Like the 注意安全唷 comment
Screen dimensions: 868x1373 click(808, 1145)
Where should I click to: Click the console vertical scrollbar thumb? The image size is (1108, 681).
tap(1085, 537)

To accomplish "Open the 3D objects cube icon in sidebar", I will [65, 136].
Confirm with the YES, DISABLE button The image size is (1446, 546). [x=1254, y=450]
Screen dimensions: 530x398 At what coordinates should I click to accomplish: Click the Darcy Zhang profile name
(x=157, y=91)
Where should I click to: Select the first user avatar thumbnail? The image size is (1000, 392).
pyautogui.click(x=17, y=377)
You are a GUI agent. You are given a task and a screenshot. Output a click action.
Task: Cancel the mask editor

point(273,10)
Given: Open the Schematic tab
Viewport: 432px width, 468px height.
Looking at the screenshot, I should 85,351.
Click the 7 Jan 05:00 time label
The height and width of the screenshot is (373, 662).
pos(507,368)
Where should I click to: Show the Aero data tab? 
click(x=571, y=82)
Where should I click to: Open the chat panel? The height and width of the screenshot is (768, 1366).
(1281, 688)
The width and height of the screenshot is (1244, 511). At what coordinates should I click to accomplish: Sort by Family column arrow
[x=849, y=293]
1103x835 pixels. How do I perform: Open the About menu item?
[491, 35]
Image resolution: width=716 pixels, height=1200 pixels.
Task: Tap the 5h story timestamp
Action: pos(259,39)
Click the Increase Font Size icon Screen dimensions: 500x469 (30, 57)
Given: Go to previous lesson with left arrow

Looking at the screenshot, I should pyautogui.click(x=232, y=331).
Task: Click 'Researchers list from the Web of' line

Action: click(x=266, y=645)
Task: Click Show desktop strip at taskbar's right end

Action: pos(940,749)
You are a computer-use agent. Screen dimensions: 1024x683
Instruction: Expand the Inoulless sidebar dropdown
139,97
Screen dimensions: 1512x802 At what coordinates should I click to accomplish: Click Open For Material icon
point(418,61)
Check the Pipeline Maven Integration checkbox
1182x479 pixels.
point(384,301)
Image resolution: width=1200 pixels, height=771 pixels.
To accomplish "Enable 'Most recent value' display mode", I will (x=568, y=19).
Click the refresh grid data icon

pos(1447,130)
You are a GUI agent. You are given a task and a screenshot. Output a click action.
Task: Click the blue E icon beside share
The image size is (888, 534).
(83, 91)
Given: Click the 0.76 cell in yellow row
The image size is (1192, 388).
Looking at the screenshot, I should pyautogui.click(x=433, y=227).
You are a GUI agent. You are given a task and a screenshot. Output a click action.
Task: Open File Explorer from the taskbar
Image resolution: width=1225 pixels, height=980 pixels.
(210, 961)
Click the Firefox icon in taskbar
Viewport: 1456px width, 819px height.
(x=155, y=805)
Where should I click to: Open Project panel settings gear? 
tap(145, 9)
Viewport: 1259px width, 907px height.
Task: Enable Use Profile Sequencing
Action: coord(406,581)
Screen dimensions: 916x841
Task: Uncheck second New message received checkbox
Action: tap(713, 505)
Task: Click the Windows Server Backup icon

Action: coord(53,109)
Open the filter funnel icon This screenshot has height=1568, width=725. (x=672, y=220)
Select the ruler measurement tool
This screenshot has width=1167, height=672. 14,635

**The problem**: Your answer should be exactly the lines of the data above, from the first through the line containing "Image resolution: width=1200".

**Solved exercise**:
Like the 注意安全唷 comment
Screen dimensions: 868x1373 click(808, 1145)
Where should I click to: Click the console vertical scrollbar thumb? The image size is (1108, 681).
tap(1085, 537)

To accomplish "Open the 3D objects cube icon in sidebar", I will [65, 136].
Confirm with the YES, DISABLE button The image size is (1446, 546). [x=1254, y=450]
Screen dimensions: 530x398 At what coordinates should I click to accomplish: Click the Darcy Zhang profile name
(x=157, y=91)
Where should I click to: Select the first user avatar thumbnail? The image size is (1000, 392).
pyautogui.click(x=17, y=377)
You are a GUI agent. You are given a task and a screenshot. Output a click action.
Task: Cancel the mask editor

point(273,10)
Given: Open the Schematic tab
Viewport: 432px width, 468px height.
Looking at the screenshot, I should 85,351.
Click the 7 Jan 05:00 time label
The height and width of the screenshot is (373, 662).
pos(507,368)
Where should I click to: Show the Aero data tab? 
click(x=571, y=82)
Where should I click to: Open the chat panel? The height and width of the screenshot is (768, 1366).
(1281, 688)
The width and height of the screenshot is (1244, 511). At what coordinates should I click to accomplish: Sort by Family column arrow
[x=849, y=293]
1103x835 pixels. How do I perform: Open the About menu item?
[491, 35]
Image resolution: width=716 pixels, height=1200 pixels.
Task: Tap the 5h story timestamp
Action: pos(259,39)
Click the Increase Font Size icon Screen dimensions: 500x469 (30, 57)
Given: Go to previous lesson with left arrow

Looking at the screenshot, I should pyautogui.click(x=232, y=331).
Task: Click 'Researchers list from the Web of' line

Action: click(x=266, y=645)
Task: Click Show desktop strip at taskbar's right end

Action: pos(940,749)
You are a computer-use agent. Screen dimensions: 1024x683
Instruction: Expand the Inoulless sidebar dropdown
139,97
Screen dimensions: 1512x802 At what coordinates should I click to accomplish: Click Open For Material icon
point(418,61)
Check the Pipeline Maven Integration checkbox
1182x479 pixels.
point(384,301)
Image resolution: width=1200 pixels, height=771 pixels.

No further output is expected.